> [Text excerpt]:

────────────────────────────────────────

And over in the Carolina Coliseum (for the last time), the South Carolina basketball program played its first season under Dave Odom, who arrived in Columbia after achieving moderate success at Wake Forest, primarily with Tim Duncan. "The Wizard" put together a top-20-team in the nation in Winston-Salem the year prior (according to SRS and Sagarin, if not the final rankings).
On the other hand, South Carolina exited the 2001 season with a problem. Eddie Fogler was able to get the team playing at a level of around the 60th-best team in the nation (again, according to SRS and Sagarin), but that wasn't nearly good enough in the SEC at the time, with Kentucky and Florida operating solidly top-ten programs, and with the Tennessee Volunteers and Georgia Bulldogs also fielding top-50 units. With the SEC still using divisions in basketball, that meant half the conference schedule was played against teams better than the Gamecocks, which placed a natural ceiling on the program (again, not unlike football). The Gamecocks needed a little magic.

────────────────────────────────────────

> [Data extract]:
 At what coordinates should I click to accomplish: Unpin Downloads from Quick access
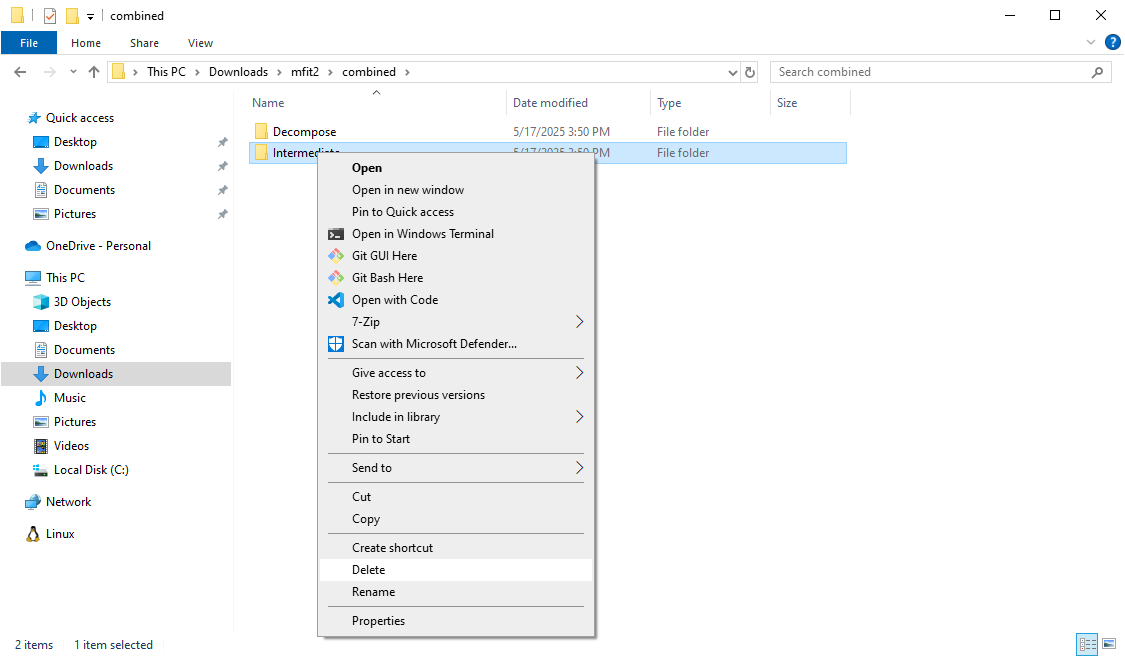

────────────────────────────────────────

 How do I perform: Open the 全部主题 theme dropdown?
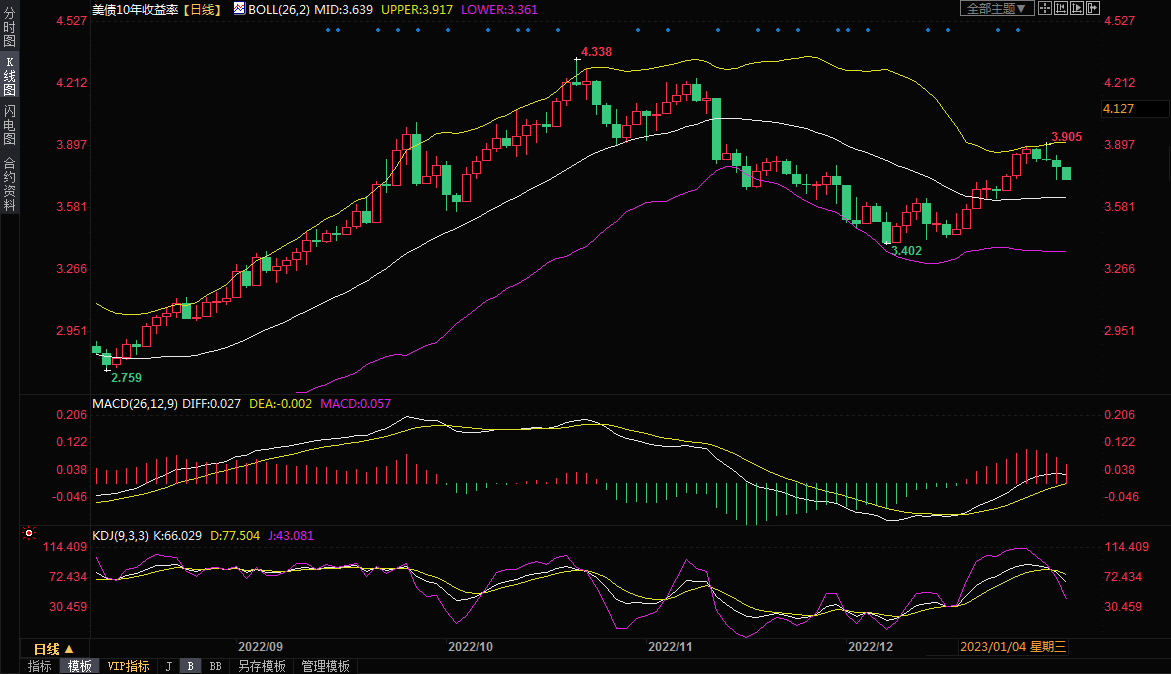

────────────────────────────────────────

> [Written request]: Resume the passage on South Carolina basketball under Dave Odom, starting after its final sentence. These records are separate material and have no connection to the text.

> [The answer]:
According to the new ratings put out by Ken Pomeroy on Monday, Dave Odom brought it, at least partially. Per Pomeroy's ratings, the Gamecocks finished 20th in the nation with a 21-15 record, helped along by five wins in six games in the NIT. The 18-14 record compiled by South Carolina during the regular season was adjudged by the selection committee not to be good enough to garner NCAA admission. That made the Gamecocks the best team in the nation (per Pomeroy's end-of-year ratings) left out of the tournament, a distinction they also held in 2006, when they were the 18th-best team in the nation with the 324th-best luck.
In retrospect, what went wrong for the 2002 Gamecocks? A few things.
1. They scheduled limited out-of-conference opportunities, and missed them.
The only games against truly top out-of-conference teams came early in the season. First, the Gamecocks lost to Duke (the best team in the nation that year) out in Maui by a 81-56 score (a young ChickenHoops was in attendance - thanks again, Mom!), before falling to UCLA 89-77 in the second game. When they got back to Columbia, the Gamecocks took care of business against the rest of the out-of-conference slate with one exception - a 70-68 loss to Georgetown at home in December. Otherwise, the Gamecocks didn't play any particularly good teams (Clemson and Providence were the only other top 150 teams), and thus they accumulated zero good out-of-conference wins that they could point to at the end of the season.
2. They played in a really, really good SEC East.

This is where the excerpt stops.